WHAT YOU NEED TO DO. For the listing below, give the number of lines in which "section" occurs. Add nothing.

PROVIDED RECORDS.

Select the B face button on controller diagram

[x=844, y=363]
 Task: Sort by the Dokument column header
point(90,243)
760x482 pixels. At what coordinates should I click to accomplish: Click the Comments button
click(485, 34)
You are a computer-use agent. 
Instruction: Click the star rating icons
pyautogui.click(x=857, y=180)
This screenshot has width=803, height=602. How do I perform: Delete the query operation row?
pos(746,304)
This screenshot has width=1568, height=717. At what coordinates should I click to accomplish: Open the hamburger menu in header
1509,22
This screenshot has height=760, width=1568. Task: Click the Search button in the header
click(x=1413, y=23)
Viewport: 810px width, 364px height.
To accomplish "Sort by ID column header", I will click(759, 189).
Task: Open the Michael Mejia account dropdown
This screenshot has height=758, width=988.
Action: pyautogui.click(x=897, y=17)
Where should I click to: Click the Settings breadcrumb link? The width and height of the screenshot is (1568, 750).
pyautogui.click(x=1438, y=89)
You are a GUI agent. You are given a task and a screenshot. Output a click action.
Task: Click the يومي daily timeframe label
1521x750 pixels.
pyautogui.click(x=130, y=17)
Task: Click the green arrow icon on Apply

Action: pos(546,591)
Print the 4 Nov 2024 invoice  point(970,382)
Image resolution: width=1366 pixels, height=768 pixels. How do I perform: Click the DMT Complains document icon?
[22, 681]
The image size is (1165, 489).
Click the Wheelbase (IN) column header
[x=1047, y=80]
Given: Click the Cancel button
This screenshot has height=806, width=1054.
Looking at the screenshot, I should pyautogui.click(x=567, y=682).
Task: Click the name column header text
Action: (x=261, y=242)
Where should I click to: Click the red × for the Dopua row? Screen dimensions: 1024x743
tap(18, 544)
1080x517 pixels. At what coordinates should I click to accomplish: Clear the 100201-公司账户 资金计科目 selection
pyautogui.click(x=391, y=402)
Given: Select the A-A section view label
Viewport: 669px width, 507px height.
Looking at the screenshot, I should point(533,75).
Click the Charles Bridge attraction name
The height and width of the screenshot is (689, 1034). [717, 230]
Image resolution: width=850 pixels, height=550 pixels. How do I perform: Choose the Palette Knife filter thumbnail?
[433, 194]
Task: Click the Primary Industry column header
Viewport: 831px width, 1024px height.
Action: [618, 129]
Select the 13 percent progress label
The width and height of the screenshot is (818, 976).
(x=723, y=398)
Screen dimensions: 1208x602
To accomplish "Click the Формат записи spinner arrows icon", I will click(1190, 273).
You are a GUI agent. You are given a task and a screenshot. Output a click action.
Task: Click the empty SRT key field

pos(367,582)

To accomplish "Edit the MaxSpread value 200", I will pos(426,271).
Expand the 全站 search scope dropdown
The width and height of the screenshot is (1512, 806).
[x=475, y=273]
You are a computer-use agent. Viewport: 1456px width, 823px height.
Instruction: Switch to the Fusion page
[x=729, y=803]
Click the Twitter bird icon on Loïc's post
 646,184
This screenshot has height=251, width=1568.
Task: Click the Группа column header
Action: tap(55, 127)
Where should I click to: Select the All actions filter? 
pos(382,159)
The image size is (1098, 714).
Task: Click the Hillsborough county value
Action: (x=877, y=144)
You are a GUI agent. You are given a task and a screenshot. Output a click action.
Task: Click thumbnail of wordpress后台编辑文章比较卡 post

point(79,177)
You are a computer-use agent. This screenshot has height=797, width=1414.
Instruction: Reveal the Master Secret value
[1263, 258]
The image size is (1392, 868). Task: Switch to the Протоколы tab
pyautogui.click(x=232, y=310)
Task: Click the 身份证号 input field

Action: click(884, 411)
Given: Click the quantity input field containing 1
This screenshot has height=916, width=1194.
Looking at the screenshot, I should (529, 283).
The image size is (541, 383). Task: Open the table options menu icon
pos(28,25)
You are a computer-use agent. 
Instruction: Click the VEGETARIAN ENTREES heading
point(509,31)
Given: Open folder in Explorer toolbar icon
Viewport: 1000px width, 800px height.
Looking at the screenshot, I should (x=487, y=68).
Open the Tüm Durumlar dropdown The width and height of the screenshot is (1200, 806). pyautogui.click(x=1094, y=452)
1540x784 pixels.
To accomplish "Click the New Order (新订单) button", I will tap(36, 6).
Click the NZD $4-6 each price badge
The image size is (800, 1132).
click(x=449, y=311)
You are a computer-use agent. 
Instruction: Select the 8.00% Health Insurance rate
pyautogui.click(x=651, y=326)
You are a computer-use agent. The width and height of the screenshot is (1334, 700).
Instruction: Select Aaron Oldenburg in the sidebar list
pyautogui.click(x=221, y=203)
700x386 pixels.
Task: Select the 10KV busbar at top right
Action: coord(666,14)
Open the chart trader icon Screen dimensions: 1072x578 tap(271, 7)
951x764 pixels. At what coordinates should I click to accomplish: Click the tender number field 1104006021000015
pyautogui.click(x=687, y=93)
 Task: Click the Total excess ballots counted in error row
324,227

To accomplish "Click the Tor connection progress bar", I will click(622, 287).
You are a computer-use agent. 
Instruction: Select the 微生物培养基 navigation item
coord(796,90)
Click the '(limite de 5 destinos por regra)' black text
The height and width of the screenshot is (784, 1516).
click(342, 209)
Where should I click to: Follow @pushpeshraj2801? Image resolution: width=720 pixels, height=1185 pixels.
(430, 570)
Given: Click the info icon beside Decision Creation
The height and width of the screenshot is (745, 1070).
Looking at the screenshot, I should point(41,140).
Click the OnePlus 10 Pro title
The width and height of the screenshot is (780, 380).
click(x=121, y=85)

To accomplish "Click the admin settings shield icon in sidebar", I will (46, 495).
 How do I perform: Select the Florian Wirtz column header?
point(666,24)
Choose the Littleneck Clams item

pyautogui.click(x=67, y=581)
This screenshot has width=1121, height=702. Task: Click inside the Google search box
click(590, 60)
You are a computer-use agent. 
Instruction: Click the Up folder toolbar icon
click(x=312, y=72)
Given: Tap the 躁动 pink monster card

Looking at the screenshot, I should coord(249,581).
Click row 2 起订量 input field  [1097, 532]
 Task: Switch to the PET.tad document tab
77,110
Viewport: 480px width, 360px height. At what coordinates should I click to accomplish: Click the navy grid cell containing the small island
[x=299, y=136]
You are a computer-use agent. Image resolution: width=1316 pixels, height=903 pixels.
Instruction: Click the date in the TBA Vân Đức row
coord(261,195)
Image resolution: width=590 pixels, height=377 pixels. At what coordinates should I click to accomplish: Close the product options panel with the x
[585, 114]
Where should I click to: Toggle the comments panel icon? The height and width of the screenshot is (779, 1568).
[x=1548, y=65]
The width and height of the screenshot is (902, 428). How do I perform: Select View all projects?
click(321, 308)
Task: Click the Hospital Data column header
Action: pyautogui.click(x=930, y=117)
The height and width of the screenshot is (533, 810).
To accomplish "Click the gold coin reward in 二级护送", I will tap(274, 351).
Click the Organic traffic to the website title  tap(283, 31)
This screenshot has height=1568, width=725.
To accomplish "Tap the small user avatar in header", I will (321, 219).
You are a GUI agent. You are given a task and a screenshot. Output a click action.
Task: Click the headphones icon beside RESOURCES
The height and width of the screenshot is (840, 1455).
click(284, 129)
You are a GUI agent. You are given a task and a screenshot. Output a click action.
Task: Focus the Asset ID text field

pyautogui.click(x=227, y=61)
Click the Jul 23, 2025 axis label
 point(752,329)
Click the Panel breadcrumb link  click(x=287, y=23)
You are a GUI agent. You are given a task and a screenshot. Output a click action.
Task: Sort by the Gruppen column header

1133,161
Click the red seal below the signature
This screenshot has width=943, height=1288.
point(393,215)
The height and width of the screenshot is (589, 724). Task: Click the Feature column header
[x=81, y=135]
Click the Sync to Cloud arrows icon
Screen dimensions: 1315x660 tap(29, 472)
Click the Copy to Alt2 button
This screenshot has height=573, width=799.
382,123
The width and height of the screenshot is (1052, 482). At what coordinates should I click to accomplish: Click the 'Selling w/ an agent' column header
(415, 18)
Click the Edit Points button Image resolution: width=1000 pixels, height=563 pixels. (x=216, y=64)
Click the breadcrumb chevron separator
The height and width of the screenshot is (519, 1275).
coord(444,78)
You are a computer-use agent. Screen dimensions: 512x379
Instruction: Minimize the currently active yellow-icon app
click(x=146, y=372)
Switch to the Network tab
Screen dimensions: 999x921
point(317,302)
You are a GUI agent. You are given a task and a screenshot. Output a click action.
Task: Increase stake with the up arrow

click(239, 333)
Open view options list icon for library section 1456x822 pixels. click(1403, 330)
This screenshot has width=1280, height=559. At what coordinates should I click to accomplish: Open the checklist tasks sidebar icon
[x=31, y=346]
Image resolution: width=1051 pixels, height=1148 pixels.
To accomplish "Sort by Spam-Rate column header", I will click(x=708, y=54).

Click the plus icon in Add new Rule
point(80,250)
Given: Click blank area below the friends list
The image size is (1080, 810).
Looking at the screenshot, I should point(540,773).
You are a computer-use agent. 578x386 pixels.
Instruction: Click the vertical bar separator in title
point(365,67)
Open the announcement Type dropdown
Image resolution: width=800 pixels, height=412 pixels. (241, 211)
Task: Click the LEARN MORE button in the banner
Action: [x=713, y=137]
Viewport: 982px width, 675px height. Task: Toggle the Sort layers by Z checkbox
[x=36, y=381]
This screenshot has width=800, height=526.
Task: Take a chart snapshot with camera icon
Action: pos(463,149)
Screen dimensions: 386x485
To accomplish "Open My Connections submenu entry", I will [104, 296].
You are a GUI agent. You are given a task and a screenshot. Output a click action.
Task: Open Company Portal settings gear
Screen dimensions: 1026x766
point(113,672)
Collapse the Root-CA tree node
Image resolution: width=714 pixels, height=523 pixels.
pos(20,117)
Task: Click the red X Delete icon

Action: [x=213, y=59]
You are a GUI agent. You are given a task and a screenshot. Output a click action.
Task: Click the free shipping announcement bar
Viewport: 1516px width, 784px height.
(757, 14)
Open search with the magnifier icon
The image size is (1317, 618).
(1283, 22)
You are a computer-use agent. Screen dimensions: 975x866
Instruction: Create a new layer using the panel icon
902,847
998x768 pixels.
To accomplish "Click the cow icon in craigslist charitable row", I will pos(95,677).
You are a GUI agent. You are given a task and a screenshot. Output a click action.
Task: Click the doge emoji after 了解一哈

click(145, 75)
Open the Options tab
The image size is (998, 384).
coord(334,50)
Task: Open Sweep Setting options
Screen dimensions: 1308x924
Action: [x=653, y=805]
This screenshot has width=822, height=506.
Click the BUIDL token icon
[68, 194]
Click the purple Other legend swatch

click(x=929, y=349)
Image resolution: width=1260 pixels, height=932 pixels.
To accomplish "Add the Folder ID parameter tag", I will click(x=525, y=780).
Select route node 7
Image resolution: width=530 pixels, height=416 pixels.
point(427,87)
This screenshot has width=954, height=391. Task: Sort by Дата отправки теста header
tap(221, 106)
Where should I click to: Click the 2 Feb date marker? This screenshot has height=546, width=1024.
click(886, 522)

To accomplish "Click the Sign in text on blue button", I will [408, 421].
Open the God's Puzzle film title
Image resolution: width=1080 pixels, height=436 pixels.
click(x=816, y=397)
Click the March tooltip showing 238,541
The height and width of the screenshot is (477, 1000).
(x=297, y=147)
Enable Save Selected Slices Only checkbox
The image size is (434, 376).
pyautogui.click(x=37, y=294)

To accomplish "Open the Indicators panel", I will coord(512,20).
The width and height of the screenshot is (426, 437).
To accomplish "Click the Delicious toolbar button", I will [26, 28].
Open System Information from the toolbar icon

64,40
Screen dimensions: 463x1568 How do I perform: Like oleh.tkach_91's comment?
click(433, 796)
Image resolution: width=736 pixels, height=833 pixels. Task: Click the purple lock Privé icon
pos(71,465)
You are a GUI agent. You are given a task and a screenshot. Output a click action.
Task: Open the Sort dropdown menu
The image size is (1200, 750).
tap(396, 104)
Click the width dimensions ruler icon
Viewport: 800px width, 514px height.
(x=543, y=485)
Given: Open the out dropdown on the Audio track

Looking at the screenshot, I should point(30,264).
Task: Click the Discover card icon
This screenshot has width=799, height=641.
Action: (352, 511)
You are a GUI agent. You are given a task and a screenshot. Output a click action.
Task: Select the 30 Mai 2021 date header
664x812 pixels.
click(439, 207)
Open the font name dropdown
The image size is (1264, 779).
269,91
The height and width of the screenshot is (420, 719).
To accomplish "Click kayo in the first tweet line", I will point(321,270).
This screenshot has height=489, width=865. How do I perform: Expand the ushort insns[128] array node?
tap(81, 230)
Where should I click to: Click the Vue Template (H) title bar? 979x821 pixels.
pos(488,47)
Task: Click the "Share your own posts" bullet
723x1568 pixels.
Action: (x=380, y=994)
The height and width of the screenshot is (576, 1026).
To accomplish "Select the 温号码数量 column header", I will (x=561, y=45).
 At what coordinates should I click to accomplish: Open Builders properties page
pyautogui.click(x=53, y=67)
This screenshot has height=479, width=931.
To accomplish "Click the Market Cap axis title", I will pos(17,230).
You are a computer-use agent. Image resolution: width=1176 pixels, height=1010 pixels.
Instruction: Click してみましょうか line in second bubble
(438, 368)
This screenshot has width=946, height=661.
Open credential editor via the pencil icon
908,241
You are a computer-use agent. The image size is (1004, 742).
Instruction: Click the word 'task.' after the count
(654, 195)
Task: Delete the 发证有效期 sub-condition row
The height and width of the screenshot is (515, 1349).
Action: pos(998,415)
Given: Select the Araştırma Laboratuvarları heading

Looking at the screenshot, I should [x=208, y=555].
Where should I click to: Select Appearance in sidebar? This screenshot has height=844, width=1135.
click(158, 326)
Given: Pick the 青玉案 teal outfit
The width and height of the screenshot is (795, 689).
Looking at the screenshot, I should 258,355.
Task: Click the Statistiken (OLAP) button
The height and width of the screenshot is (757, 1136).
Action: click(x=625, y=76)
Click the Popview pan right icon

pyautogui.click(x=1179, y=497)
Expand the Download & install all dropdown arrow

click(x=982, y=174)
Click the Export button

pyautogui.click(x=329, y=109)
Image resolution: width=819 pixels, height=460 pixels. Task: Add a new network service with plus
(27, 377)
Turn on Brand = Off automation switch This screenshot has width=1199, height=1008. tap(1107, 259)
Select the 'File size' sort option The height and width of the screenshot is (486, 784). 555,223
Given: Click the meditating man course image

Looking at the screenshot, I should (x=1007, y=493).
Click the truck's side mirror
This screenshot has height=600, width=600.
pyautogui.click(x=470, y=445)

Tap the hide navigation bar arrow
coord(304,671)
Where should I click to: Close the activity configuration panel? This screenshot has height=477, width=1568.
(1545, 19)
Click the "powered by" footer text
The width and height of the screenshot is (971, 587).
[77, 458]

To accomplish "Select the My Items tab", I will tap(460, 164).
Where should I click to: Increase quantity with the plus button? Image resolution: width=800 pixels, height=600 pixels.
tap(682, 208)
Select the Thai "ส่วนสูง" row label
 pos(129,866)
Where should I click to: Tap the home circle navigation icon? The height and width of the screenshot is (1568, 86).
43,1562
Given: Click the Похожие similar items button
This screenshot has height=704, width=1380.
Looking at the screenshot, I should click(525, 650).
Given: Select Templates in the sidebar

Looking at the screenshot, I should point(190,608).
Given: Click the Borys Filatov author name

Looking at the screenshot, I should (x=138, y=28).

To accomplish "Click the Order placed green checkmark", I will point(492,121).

REPLY. 2